Orlando, Fla. - Darden Restaurants Inc. plans to separate a portion of its real estate assets through a combination of sale leaseback transactions and a new, publicly traded real estate investment trust ("REIT"). Under the plan, Darden will transfer approximately 430 of its corporate stores to the REIT, with substantially all of the REIT's initial assets being leased back to Darden.
The potential REIT would be positioned to expand through real estate acquisitions of other businesses. In addition, Darden has been marketing 75 selected properties for individual sale leasebacks. More than 30 of these properties have been sold or are under contract. The company expects an average cash capitalization rate of approximately 5.5% for all 75 properties, and expects to close most of these transactions by the end of August. In addition, Darden is seeking to sell and lease back its Orlando Restaurant Support Center property and buildings under a long-term contract with multiple renewal options.

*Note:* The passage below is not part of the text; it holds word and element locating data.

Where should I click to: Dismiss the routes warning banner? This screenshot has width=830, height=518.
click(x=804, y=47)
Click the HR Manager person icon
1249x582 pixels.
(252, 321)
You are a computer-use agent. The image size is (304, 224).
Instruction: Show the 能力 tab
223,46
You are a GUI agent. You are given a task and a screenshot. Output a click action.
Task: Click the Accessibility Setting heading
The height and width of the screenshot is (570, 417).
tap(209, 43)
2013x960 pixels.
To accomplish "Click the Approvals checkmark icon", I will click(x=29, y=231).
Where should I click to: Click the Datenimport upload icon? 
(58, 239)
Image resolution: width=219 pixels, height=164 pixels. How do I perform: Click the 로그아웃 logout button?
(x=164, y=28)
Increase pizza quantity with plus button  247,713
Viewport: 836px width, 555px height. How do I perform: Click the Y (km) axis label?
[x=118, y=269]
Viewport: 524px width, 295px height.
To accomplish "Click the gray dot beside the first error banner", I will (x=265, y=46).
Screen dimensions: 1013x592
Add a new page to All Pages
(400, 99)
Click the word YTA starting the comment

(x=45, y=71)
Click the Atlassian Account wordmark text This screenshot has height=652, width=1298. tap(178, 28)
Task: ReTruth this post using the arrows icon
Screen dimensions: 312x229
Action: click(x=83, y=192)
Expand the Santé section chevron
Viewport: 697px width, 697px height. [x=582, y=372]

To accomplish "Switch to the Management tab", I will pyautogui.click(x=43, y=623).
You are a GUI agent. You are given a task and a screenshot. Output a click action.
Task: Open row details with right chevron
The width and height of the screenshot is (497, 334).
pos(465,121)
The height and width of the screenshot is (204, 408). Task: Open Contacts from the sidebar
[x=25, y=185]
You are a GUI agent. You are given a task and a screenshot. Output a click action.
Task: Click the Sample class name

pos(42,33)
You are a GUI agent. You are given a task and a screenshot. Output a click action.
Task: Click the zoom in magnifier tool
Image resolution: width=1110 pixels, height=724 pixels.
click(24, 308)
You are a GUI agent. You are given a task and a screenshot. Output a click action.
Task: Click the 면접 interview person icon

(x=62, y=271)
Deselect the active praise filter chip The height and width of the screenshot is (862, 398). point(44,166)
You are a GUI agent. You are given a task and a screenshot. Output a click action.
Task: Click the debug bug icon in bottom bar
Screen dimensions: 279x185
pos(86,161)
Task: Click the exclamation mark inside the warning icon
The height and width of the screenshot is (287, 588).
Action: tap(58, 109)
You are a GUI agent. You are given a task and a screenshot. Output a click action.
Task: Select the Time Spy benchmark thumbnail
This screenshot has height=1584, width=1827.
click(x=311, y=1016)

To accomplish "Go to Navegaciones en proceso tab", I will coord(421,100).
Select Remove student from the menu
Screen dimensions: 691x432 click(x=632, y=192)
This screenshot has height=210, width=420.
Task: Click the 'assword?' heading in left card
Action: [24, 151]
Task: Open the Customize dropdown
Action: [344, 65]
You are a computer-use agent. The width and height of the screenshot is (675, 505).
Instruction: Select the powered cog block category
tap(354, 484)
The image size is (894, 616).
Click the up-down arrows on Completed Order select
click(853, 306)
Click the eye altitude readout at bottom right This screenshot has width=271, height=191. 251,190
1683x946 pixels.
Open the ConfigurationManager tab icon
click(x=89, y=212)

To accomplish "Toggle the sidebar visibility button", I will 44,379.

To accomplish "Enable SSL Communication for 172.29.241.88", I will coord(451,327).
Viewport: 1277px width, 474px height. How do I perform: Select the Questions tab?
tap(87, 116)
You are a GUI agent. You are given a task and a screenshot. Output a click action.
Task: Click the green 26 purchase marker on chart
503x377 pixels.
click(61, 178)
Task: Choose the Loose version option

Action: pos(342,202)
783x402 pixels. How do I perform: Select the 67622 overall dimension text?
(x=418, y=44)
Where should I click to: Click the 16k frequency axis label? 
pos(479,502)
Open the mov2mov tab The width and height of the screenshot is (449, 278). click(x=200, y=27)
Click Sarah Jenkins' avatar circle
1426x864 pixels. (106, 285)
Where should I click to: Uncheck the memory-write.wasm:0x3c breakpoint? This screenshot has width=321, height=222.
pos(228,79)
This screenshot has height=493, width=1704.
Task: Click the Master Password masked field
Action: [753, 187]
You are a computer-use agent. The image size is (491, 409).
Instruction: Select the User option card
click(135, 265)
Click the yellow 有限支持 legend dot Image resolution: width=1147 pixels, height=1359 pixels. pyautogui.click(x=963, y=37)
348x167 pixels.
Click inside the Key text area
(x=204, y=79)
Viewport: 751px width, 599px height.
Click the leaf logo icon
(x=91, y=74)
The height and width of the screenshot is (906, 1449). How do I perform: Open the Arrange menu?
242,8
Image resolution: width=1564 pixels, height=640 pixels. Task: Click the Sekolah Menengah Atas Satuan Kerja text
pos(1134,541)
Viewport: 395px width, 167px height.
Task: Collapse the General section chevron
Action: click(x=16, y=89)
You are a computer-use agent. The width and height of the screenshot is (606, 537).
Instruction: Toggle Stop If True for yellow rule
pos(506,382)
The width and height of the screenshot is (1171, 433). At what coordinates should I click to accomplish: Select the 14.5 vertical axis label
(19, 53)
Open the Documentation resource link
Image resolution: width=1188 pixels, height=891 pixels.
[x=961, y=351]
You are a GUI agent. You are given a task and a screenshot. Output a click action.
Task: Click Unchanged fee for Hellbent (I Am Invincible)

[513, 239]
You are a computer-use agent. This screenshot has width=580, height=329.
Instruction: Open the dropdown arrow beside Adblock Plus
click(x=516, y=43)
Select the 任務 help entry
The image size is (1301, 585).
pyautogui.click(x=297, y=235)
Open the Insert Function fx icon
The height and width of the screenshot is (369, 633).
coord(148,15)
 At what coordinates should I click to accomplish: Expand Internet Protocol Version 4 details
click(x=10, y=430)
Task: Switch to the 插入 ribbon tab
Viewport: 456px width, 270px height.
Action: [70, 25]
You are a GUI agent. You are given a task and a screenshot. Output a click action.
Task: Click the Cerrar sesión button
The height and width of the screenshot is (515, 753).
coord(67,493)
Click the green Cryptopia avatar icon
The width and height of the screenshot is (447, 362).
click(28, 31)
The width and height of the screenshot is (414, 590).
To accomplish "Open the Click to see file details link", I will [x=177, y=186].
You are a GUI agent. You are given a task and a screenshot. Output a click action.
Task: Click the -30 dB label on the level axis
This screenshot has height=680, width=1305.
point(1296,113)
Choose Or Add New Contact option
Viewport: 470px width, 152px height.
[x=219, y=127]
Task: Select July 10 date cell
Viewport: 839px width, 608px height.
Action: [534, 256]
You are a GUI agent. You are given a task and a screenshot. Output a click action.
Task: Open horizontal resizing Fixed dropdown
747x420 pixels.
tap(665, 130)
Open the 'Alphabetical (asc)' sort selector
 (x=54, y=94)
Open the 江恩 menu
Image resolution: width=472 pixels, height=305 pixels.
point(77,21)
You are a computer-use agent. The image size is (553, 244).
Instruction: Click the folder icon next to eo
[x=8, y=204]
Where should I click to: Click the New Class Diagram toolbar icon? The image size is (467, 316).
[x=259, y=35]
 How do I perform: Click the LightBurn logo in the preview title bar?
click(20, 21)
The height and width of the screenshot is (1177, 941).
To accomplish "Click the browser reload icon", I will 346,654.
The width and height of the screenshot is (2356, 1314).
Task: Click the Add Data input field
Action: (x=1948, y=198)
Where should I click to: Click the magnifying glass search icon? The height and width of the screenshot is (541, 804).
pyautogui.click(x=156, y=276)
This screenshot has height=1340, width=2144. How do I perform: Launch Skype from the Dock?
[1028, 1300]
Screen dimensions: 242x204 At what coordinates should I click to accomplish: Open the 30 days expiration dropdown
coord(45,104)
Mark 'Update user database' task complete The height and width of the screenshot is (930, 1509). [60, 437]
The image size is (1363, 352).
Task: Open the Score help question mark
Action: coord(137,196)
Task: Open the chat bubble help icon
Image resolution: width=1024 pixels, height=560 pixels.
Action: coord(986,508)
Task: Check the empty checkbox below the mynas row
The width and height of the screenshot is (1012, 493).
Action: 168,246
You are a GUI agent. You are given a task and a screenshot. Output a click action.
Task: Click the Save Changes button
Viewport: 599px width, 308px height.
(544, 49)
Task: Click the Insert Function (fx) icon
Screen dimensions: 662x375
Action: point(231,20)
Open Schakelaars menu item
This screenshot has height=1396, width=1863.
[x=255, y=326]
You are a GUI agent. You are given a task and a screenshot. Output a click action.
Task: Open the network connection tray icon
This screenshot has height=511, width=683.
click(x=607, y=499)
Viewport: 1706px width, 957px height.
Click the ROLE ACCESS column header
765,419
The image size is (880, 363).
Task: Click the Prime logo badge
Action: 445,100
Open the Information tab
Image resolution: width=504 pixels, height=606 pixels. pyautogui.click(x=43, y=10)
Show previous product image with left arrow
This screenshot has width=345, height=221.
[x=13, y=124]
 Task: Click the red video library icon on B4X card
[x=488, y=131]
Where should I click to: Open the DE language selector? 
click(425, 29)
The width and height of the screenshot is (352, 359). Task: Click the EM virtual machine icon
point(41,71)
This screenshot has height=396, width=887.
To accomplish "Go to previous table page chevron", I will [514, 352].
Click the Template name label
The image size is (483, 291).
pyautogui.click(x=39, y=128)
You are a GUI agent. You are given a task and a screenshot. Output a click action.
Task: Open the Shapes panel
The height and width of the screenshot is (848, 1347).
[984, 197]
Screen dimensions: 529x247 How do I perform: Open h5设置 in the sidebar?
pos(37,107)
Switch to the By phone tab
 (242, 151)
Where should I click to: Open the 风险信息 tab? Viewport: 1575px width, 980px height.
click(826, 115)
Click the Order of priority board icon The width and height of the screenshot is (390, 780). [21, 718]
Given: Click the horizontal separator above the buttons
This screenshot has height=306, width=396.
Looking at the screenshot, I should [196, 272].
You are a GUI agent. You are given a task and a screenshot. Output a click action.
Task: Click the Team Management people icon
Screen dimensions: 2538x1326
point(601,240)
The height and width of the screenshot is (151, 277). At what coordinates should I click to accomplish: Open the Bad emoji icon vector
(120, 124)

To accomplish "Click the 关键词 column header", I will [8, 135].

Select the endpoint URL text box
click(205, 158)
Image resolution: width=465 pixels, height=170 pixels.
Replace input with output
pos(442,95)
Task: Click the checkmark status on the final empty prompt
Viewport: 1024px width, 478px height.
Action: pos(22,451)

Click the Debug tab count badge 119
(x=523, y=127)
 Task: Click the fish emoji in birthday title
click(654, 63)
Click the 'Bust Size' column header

Darden expects to retire approximately $1 billion of its debt over time and maintain its investment grade credit profile. The company currently expects to complete the REIT transaction by the end of calendar 2015, The dividend will be paid in a combination of cash and REIT stock, which Darden expects will consist of approximately 20% cash and 80% REIT stock. In addition, going forward, Darden expects that the REIT will distribute at least 90% of its annual taxable income as dividends. The spin-off transaction is expected to be tax-free to Darden's shareholders, except for any cash paid in lieu of fractional shares.
Darden has also adopted a short-term shareholder rights plan, or “poison pill” plan, to deter any person from acquiring ownership of more than 9.8% of the company's outstanding common stock during the period leading up to the REIT transaction by diluting shares.